On 1/8/21 10:24 AM, Oğuz wrote:
8 Ocak 2021 Cuma tarihinde Chet Ramey <chet.ra...@case.edu
<mailto:chet.ra...@case.edu>> yazdı:
On 1/8/21 5:20 AM, Oğuz wrote:
See:
$ declare -A assoc=($'\n\'' 42)
$ for key in "${!assoc[@]}"; do (( assoc[$key]++ )); done
bash: ((: assoc[
']++ : bad array subscript (error token is "assoc[
']++ ")
$
$ (( assoc[${key@Q}]++ ))
bash: ((: assoc[$'\n\'']++ : bad array subscript (error token is
"assoc[$'\n\'']++ ")
This situation is why bash-5.0 introduced the `assoc_expand_once' option.

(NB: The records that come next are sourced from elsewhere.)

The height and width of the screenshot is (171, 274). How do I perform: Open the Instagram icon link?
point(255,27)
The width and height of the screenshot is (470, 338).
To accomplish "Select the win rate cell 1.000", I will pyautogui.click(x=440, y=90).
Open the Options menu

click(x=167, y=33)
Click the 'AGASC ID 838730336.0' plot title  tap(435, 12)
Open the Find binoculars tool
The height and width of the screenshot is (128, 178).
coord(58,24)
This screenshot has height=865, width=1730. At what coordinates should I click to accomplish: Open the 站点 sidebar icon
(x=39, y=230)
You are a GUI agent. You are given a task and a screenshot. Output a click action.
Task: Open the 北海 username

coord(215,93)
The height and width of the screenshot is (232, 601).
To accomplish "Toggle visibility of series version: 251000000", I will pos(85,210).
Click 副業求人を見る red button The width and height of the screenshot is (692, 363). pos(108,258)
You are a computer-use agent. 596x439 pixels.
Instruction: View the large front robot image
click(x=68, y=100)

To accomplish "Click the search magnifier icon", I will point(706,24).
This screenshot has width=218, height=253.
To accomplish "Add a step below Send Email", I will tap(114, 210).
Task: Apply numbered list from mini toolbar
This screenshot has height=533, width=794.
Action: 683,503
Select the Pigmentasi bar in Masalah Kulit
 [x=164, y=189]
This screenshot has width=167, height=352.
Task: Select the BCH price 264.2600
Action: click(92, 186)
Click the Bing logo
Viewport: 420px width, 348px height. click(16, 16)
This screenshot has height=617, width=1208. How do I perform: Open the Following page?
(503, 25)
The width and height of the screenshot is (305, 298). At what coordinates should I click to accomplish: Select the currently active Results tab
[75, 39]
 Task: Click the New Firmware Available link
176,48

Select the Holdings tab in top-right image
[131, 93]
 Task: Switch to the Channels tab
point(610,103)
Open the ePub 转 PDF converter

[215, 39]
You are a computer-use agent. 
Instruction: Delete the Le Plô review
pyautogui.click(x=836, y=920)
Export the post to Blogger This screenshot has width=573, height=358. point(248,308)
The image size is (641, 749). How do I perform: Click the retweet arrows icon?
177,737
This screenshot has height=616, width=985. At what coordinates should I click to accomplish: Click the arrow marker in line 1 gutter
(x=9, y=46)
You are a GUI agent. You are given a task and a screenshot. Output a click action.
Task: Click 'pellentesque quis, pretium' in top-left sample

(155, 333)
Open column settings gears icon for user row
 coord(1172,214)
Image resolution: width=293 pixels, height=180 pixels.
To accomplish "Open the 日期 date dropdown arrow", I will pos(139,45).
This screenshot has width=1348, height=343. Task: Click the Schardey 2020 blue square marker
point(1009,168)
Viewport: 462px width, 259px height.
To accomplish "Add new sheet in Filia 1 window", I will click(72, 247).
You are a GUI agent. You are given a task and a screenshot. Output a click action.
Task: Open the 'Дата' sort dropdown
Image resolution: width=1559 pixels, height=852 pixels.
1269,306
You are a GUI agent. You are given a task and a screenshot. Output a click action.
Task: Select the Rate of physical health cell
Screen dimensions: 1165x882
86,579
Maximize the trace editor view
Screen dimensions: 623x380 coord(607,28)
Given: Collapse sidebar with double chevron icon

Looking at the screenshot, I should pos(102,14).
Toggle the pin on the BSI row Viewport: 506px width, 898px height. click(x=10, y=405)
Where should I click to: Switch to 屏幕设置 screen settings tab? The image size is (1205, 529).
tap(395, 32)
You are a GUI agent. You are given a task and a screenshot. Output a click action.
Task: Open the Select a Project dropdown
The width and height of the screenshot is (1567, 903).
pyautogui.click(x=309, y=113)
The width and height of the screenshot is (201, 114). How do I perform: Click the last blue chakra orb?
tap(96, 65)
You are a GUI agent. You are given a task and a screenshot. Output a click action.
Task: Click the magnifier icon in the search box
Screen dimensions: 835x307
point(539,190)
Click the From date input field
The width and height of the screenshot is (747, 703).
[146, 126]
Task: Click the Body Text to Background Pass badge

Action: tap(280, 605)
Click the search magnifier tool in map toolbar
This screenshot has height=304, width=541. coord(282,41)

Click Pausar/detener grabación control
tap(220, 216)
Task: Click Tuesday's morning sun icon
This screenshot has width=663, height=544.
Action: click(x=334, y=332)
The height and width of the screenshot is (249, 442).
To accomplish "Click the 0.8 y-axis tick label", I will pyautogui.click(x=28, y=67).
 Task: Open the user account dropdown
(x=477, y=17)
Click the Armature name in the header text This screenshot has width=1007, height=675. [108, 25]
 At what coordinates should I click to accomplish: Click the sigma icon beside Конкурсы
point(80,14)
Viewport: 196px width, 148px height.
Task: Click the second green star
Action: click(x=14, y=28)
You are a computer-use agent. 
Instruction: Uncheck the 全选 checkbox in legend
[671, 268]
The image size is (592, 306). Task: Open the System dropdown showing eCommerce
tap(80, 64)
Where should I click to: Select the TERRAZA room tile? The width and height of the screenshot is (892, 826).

But it allows arbitrary command injection.
$ declare -A assoc
$ key='x],b[$(uname >&2)'
$ shopt -s assoc_expand_once
$ (( assoc[$key]++ ))
Linux
So you have got (( assoc[x],b[$(uname >&2)] )), and the shell does exactly
what you think it does with that.
This is a valid arithmetic expression. The `assoc' is marked as having its
subscript expanded once, since it has. The `b' is not, because it has not.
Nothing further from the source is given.